In a preferred embodiment, a transgene transferred to maize inbred line NP2171 comprises a gene conferring tolerance to a herbicide and at least another nucleotide sequence encoding another trait, such as for example, an insecticidal protein. Such combination of single gene traits is for example a Cry1Ab gene and a bar gene.

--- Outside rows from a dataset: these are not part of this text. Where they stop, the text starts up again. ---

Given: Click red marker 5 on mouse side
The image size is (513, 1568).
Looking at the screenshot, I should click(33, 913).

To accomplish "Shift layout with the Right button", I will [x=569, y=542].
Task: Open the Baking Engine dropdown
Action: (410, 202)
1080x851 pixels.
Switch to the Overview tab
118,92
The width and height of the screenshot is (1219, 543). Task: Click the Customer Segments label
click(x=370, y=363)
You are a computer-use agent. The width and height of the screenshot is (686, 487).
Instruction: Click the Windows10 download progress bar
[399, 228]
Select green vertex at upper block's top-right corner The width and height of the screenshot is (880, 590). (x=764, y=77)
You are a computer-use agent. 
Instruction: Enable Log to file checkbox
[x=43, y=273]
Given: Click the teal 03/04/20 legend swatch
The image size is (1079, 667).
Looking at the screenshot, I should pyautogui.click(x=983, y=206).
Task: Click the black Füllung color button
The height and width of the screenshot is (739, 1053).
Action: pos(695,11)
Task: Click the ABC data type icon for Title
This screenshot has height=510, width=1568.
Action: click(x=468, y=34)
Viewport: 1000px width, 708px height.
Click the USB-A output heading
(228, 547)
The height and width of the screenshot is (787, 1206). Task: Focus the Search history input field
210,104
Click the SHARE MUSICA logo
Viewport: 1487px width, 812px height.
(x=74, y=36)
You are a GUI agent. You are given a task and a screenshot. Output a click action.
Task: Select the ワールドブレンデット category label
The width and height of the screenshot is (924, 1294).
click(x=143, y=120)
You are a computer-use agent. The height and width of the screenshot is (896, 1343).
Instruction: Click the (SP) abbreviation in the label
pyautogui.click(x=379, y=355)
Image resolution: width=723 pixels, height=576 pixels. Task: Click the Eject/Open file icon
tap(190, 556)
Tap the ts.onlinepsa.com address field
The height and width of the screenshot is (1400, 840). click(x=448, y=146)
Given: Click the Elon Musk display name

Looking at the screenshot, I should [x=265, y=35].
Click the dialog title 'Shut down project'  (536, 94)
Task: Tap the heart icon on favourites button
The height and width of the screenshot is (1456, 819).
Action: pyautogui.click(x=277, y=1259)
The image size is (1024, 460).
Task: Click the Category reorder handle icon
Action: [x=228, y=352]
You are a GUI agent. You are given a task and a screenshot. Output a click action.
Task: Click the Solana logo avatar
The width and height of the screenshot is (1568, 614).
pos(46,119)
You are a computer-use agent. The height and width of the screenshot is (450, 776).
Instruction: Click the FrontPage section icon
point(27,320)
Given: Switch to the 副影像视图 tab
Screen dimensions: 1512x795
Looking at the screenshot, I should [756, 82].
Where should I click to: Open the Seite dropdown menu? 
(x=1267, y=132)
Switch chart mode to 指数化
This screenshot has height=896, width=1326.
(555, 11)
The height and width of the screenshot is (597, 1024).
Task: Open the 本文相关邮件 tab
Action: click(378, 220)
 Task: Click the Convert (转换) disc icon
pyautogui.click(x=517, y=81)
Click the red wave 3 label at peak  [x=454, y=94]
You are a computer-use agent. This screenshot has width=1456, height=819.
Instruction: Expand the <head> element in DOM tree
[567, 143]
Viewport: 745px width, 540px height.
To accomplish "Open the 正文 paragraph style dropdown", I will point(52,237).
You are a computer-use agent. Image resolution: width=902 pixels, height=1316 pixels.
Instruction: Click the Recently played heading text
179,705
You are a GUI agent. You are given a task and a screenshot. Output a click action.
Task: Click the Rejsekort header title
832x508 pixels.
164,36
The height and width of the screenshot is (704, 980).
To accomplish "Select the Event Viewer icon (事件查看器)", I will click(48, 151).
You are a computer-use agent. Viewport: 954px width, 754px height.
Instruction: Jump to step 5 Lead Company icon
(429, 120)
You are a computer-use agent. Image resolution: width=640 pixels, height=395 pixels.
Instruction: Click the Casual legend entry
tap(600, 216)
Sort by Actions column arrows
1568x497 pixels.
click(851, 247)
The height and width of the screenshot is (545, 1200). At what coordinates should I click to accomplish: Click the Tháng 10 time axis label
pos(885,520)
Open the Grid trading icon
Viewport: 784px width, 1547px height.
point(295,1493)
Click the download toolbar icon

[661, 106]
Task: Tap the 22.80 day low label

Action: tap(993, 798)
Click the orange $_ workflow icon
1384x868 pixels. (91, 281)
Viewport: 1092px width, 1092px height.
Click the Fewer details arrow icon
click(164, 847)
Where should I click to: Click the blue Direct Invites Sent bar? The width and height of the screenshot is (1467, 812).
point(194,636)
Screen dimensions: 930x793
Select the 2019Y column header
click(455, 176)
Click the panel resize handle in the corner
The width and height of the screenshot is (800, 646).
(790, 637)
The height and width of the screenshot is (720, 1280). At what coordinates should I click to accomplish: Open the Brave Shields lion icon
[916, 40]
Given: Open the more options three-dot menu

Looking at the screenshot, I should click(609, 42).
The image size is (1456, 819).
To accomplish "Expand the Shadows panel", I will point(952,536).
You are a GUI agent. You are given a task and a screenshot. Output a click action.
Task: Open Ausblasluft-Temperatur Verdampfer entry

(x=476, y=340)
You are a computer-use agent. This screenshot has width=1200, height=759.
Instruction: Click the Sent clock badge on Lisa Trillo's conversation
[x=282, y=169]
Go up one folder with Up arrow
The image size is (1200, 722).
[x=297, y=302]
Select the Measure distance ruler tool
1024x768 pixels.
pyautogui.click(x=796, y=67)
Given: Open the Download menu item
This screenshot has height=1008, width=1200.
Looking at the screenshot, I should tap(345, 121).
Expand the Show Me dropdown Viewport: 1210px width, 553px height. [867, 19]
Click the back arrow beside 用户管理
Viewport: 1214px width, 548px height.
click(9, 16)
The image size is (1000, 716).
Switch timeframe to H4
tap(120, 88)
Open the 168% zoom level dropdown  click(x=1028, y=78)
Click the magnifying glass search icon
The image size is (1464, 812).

Specific transgenic events introgressed into maize inbred line NP2171 can be obtained through the list of Petitions of Nonregulated Status Granted by APHIS as of Oct. 12, 2000. For example, introgressed from glyphosate tolerant event GA21 (9709901p), glyphosate tolerant/Lepidopteran insect resistant event MON 802 (9631701p), Lepidopteran insect resistant event DBT418 (9629101p), male sterile event MS3 (9522801p), Lepidopteran insect resistant event Bt11 (9519501p), phosphinothricin tolerant event B16 (9514501p), Lepidopteran insect resistant event MON 80100 (9509301p), phosphinothricin tolerant events T14, T25 (9435701p), Lepidopteran insect resistant event 176(9431901p).
The introgression of a Bt11 event into a maize line, such as maize inbred line NP2171, by backcrossing is exemplified in U.S. Pat. No. 6,114,608, and the present invention is directed to methods of introgressing a Bt11 event into maize inbred line NP2171 using for example the markers described in U.S. Pat. No. 6,114,608 and to resulting maize lines.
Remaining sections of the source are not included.